A firewall review finds an 'any source / any destination / allow' rule near the top of the policy. What's the issue and fix?
Short answer
Because firewalls evaluate rules top-down, a broad any/any allow near the top short-circuits every rule below it and permits all traffic — the firewall effectively stops enforcing anything. Replace it with explicit least-privilege rules for the flows actually needed, ordered so specific allows and denies take effect, ending in a default deny. Calling it efficient is wrong, moving it to the bottom can still shadow the default deny, and renaming changes nothing about what it permits.
Finding an any → any → allow rule near the top of a firewall policy is finding a firewall that, for all practical purposes, isn't filtering anything. The fix is to remove it and rebuild around least privilege with correct ordering.

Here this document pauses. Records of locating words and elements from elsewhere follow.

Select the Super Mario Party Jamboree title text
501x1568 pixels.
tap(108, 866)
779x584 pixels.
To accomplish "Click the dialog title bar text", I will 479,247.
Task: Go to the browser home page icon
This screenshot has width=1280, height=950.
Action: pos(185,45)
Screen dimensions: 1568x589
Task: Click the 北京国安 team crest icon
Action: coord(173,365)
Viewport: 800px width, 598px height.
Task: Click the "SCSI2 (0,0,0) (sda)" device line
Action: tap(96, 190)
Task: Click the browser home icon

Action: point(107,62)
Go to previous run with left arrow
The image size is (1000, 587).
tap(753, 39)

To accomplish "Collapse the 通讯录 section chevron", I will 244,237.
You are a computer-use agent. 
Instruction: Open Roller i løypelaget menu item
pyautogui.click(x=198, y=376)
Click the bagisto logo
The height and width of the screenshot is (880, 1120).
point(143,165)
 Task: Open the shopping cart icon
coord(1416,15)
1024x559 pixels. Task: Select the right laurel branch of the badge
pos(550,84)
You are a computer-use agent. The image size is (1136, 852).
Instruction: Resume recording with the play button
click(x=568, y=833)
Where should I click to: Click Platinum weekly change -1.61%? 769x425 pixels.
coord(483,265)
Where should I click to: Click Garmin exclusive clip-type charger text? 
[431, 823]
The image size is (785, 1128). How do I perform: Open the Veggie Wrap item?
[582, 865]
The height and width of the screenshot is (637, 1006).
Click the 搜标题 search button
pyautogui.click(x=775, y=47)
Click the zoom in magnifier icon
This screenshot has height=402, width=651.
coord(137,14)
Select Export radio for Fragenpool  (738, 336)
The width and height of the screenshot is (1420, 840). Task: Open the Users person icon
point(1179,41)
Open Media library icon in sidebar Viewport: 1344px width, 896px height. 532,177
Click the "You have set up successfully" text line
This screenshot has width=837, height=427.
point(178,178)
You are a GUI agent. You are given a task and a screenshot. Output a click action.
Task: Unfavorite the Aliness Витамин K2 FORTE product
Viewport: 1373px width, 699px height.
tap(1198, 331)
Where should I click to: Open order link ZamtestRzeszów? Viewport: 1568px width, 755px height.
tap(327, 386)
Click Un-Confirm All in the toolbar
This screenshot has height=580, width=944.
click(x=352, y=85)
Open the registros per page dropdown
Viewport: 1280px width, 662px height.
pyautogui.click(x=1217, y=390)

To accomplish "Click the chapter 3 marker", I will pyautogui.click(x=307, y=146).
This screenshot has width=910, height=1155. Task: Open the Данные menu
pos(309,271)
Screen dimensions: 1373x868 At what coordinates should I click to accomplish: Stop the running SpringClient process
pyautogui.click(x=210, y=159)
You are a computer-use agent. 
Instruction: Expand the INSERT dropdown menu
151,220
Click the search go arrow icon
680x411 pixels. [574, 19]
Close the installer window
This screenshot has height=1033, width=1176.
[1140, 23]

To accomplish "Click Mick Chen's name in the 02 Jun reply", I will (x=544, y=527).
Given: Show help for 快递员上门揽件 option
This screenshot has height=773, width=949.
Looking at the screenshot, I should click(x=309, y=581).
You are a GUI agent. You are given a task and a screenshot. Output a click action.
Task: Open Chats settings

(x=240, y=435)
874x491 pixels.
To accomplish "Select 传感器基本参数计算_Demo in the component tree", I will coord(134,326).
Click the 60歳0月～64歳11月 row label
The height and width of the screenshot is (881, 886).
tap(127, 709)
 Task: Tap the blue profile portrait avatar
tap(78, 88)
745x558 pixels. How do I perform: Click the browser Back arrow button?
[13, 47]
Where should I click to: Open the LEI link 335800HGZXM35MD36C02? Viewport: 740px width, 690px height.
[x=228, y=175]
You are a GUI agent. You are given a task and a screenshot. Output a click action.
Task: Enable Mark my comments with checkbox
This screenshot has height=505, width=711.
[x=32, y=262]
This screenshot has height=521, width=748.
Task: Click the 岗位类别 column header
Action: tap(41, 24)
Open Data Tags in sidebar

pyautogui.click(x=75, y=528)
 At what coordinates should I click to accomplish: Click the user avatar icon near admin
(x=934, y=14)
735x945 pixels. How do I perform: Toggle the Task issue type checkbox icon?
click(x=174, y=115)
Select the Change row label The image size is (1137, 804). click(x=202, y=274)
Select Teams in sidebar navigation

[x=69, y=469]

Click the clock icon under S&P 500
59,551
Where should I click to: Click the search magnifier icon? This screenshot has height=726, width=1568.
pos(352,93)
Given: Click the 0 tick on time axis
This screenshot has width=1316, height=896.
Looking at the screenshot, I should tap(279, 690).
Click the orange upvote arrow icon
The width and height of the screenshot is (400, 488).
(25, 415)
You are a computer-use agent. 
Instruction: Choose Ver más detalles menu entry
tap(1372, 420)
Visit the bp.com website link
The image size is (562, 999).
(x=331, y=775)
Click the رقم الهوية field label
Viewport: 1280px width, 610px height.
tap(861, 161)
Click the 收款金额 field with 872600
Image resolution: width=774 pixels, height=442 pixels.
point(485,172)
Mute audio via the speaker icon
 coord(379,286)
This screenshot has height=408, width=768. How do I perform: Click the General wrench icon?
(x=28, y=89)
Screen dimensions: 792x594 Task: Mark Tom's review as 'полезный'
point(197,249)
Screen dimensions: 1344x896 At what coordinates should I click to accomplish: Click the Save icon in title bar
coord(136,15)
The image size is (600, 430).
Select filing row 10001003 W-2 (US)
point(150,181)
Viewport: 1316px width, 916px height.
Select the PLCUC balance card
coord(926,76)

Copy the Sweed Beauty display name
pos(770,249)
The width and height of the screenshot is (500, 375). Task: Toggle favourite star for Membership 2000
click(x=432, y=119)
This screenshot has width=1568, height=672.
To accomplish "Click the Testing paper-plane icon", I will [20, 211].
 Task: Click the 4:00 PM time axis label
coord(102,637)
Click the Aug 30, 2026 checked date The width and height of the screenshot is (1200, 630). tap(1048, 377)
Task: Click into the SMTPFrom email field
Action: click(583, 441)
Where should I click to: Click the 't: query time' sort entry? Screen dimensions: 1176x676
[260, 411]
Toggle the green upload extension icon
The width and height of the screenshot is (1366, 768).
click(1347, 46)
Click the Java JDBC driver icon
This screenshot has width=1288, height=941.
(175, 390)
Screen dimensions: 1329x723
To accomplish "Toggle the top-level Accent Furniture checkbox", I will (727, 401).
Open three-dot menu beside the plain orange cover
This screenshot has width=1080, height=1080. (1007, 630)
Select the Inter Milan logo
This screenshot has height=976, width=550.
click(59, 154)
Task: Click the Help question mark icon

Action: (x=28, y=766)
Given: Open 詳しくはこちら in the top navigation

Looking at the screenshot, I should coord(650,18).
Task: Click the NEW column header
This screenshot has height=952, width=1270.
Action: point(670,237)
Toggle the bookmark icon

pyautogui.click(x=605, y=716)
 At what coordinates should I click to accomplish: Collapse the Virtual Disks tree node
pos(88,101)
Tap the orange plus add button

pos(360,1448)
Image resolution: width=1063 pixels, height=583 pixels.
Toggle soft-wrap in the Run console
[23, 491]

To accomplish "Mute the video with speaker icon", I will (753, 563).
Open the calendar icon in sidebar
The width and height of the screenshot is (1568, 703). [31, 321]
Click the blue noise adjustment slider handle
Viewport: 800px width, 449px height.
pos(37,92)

Why a top any/any allow breaks everything
Firewalls evaluate rules top-down, first-match-wins. The first rule that matches a packet decides its fate, and evaluation stops there. A rule matching any source to any destination matches every packet — so it fires before any of the carefully crafted deny or scoped-allow rules below it ever get a chance. Those lower rules become shadowed: present in the config, but dead. The result is an implicit "permit all," which defeats the entire purpose of the device and typically violates baselines like NIST SP 800-41 and the CIS Controls.
The correct fix
Rebuild on default-deny, least-privilege principles:
- Inventory the flows that are genuinely required (source, destination, port, protocol) — use connection logs/NetFlow so you don't break production.
- Write explicit, narrowly scoped allow rules for exactly those flows.
- Order them so specific rules precede general ones, and place a default deny (with logging) at the bottom to catch everything else.
- Validate, then remove the any/any rule.
Why the distractors are wrong
- "It's efficient and fine" mistakes "matches fast" for "secure." It's efficient at allowing attacks.
- Moving it to the bottom is still dangerous: it now shadows the default deny, re-permitting everything the explicit rules didn't already allow. The any/any allow simply must be deleted, not relocated.
- Renaming is cosmetic — the packet-matching behavior is identical.
The interviewer wants to see that you understand evaluation order as a security control, can migrate to least privilege without an outage, and know that a clean policy ends in default-deny rather than a blanket allow.
Likely follow-ups
- Why does first-match, top-down evaluation make rule ordering a security control?
- How would you safely replace the any/any rule without an outage — what telemetry do you need first?
- What belongs at the very bottom of a well-formed policy, and why log it?